O Brasil conseguiria suprir aproximadamente 40% da demanda de energia elétrica da Europa – equivalente à fatia fornecida atualmente pela Rússia – caso 100% da produção esperada nos futuros parques eólicos offshore (no mar) fosse destinada à exportação, tendo o chamado “hidrogênio verde” (H2 Verde) como meio de armazenamento.

A projeção foi apresentada pelo pesquisador líder do Laboratório de Sustentabilidade do Instituto SENAI de Inovação em Energias Renováveis (ISI-ER), Juan Ruiz, durante o painel “Energia eólica e hidrogênio verde – uma associação viável”, no Fórum Nacional Eólico – Carta dos Ventos, realizado no último dia 29 de junho.

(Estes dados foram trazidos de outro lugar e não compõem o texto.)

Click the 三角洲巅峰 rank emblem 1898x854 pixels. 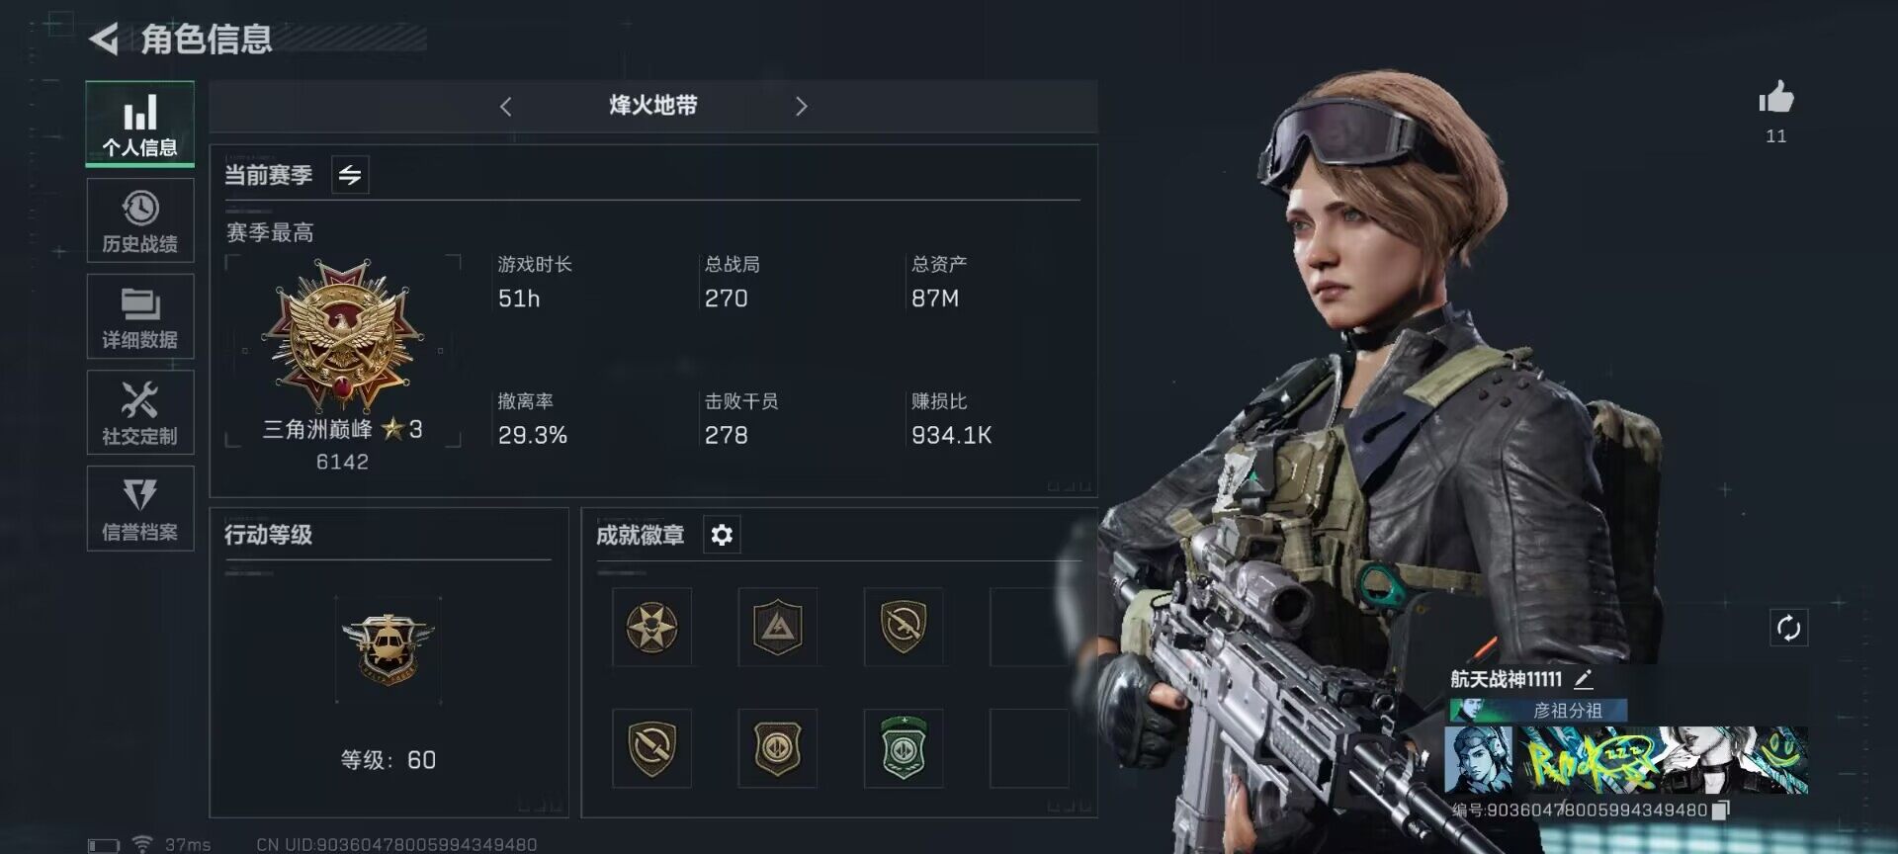pyautogui.click(x=342, y=336)
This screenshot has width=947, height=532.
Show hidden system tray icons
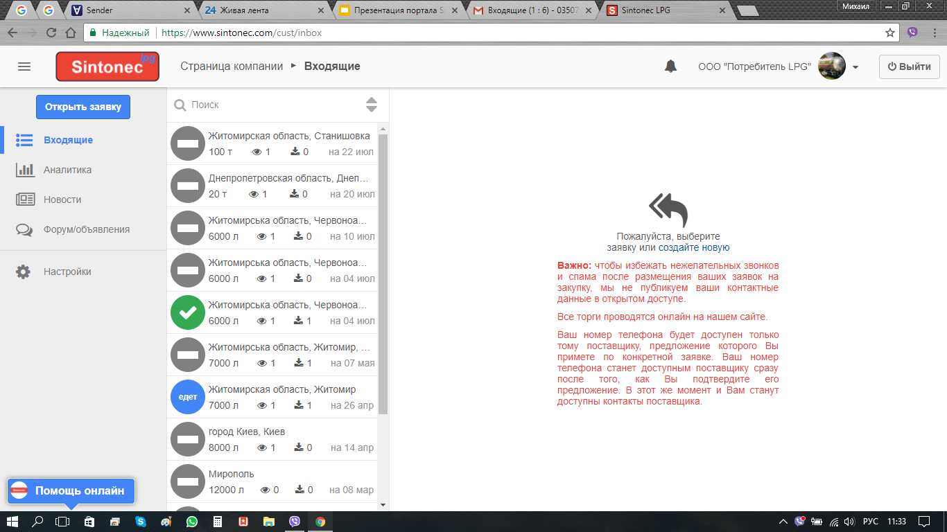point(783,522)
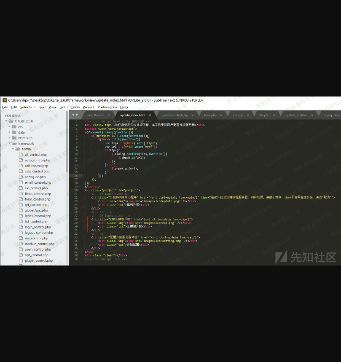This screenshot has width=341, height=362.
Task: Collapse the framework folder
Action: [x=10, y=143]
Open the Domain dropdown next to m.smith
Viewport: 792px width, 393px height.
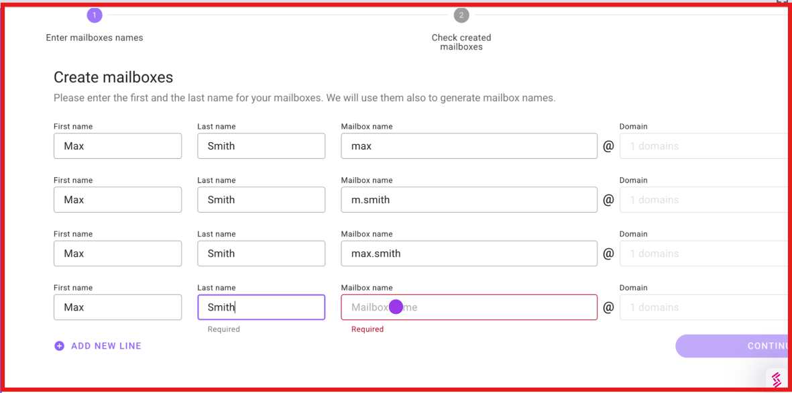point(703,199)
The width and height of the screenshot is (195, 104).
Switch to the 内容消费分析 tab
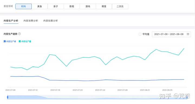[x=31, y=21]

Durante a apresentação, o pesquisador do ISI-ER explicou que, com o potencial de produção offshore previsto pela Empresa de Pesquisa Energética (EPE), o Brasil teria um excedente de 5.040 Terawatt-hora (TWh) de energia para exportação, o que representaria 1.764 TWh a serem aproveitados no destino final – o mercado europeu, por exemplo.

Para efeito de comparação, a importação de energia da Europa em 2020 foi estimada em 4 mil Terawatt-hora. “Desses 4 mil TWh, 38% foram fornecidos pela Rússia, que hoje está em conflito (com a Ucrânia), e é uma energia cinza”, disse Ruiz, se referindo à oferta do insumo por parte da Rússia baseada em combustíveis fósseis, ao contrário da que seria comercializada pelo Brasil, com origem em energias como a eólica.

O cenário sugerido por ele leva em conta projeções da EPE para demanda de energia elétrica no Brasil até 2026, o potencial offshore estimado nacionalmente em 700 Gigawatts (GW) e perdas esperadas de energia em etapas da produção e exportação, como a eletrólise – o processo químico utilizado para obtenção do hidrogênio verde – compressão e transporte até os mercados de destino.

A indústria do chamado hidrogênio verde, produzido a partir de fontes renováveis e potencial meio de armazenamento de energias limpas para exportação, está em processo de estruturação nacionalmente, e à espera de regulamentação.

No contexto da transição energética, esse hidrogênio também desponta como possibilidade de insumo para uso em processos industriais e para utilização como combustível em substituição aos tradicionalmente utilizados, considerados poluentes.